076,009- Bertran d'Alamanon

COMMENTAIRE HISTORIQUE.

 

Dès que, en 1245, la candidature de Charles d’Anjou au comté de Provence fut connue, il se manifesta à Arles une grande hostilité contre les Français, & cette antipathie ne fit que croître dans les premières années de son règne, à Arles aussi bien que dans les deux autres grandes communes, Avignon & Marseille (1). À mesure que les tendances républicaines y devenaient prépondérantes, l’influence de Charles y diminuait de plus en plus. L’homme qui servait alors de trait d’union entre les trois villes était Barral des Baux, le fidèle allié de Raymond de Toulouse ; ce fut lui qui, en 1247, réussit à les rapprocher & à conclure avec elles une alliance défensive. Que cette alliance ait été, en réalité, dirigée contre Charles, c’est ce dont celui-ci se rendait parfaitement compte ; seulement, il n’était pas encore assez fort pour frapper des coups décisifs (2). D’ailleurs, il n’avait fait en Provence qu’une courte apparition, de janvier 1246 au printemps de cette même année (3) ; puis il était retourné en France attendre le moment de son départ pour la croisade.

Cette attitude peu énergique ne contribua évidemment pas à rendre les grandes communes plus soumises ; aussi ne tira-t-il d’elles aucun revenu dans ces premières années (4).

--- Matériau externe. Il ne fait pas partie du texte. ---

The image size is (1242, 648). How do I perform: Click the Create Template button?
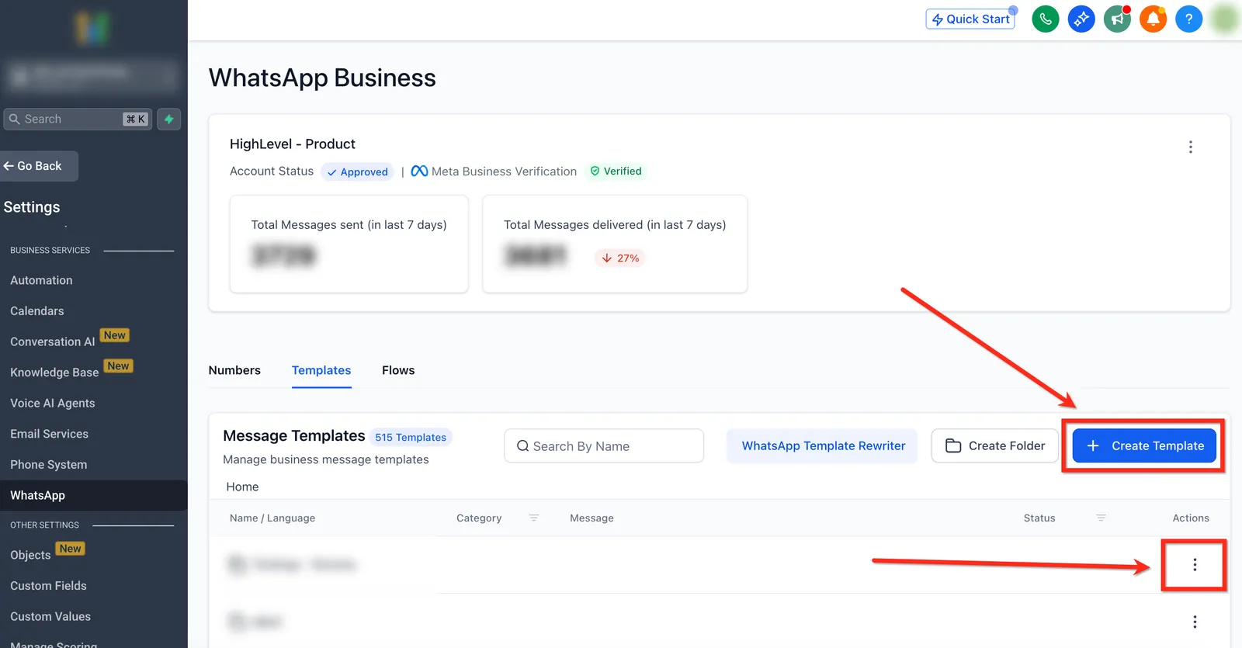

Les grands seigneurs qui, comme Bertran, n’avaient pas fait de difficulté pour reconnaître dans le frère du roi de France le successeur légitimé de Raymond-Bérenger, pâtissaient de cet état de choses. Aussi comprend-on les reproches que, dans ce sirventés & dans le suivant, Bertran lui adresse au sujet de son absence & de son manque de fermeté. Il n’est donc aucunement douteux que ce soit en 1247 qu’il les a écrits (5).

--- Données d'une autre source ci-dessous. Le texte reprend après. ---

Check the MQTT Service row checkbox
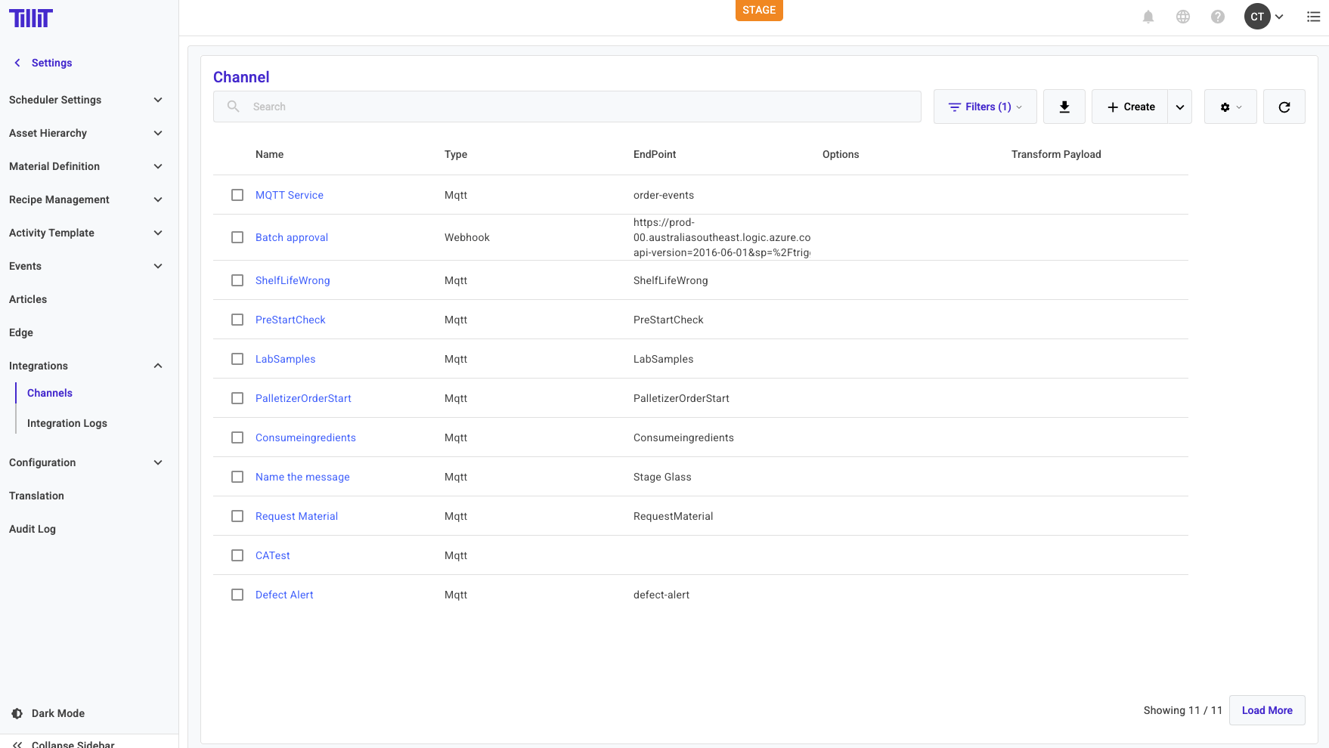Screen dimensions: 1329x748 (x=237, y=195)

Pourtant nous sommes loin de pouvoir expliquer & contrôler tous les détails que contient la pièce de Bertran : nous comprenons quels sont les « liens » qu’ont noués les cités, mais nous ne savons pas à quel fait se rapportent les vers 21 & suivants, d’après lesquels Marseille & Avignon auraient dû payer une somme de 1,000 marcs, pour lesquels Charles leur aurait accordé un sursis. Nous ne savons pas non plus quels sont les torts que les Arlésiens ont causés à Bertran personnellement (v. 40). Est-ce Alamanon même qui aurait eu à se plaindre d’eux (v. 44) ?

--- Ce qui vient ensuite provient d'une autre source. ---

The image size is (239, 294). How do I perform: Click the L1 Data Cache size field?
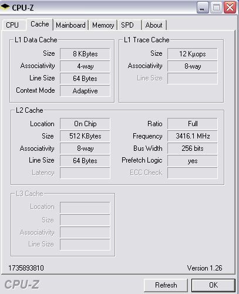point(85,54)
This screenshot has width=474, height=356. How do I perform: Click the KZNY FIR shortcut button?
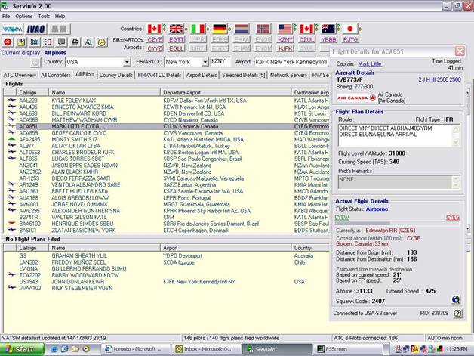pyautogui.click(x=285, y=38)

Si l’on compare l’attitude de Bertran avec celle qu’il avait prise envers Raymond-Bérenger en 1230 (6), on verra qu’il s’était produit un changement dans le groupement des partis, par suite de l’avènement de Charles d’Anjou ; pourtant les sentiments que les grands seigneurs éprouvaient pour Charles sont les mêmes à peu près que ceux qu’ils manifestent pour Raymond-Bérenger : ils opposent — sauf exceptions, comme Hugues des Baux (7), Boniface de Castellane (8) — à sa politique une résistance passive, exhalant leur mauvaise humeur en des plaintes virulentes & des sirventés mordants, mais leur loyalisme reste à l’abri de tout soupçon.

 

NOTES.

 
13. Quar son lassat. Remarquez que l’accord se fait d’après le sens, & non d’après le mot (ciutatz).
 
14. nozamens. La correction est de M. Levy. Le mot ne se rencontre pas ailleurs.
 
15. Raynouard (V, p. 332) traduit, à tort, las par « malheureux ».
 
19. On voit, par la rime, que Bertran ne distinguait plus les deux cas. Cp. VI, v. 34, XVIII, v. 39 (?). Il est probable que, si les fautes sont rares, cela tient à ce que la distinction, tout en ne se faisant pas dans la langue de tous les jours, était encore observée dans la langue littéraire.
 
25 & suiv. J’ai traduit retenir par « réparer ». Le verbe peut avoir cette signification en ancien français (Godefroy).
Le sens de cette strophe est naturellement ironique. Pourtant, il est étonnant que Bertran n’apprenne qu’en 1247 que Charles a pris la croix, ce qui avait eu lieu en 1245 (9). Cela n’est pas absolument impossible, les communications entre la France et la Provence étant alors assez rares. Mais on peut supposer que Bertran feint seulement qu’il vient d’apprendre cette nouvelle pour tirer un effet frappant du rapprochement inattendu de ces deux faits incompatibles : l’attitude peu énergique de Charles en Provence & son projet de croisade.
 
33. Cp. nº XXI, v. 1.
 
35. despregutz, part. de despreiser. Voyez Levy, Supplement-Woerterbuch, s. v. despereiser.
 
39. Remarquez le cas oblique sens. Il ne semble pas nécessaire de corriger.

 

Notes :

1. Sternfeld, Karl von Anjou, pp. 22, 31 et suiv. ; Anibert, Mémoires historiques et critiques sur l’ancienne République d’Arles, III, p. 158. Cf. le Commentairede la pièce nº III. ()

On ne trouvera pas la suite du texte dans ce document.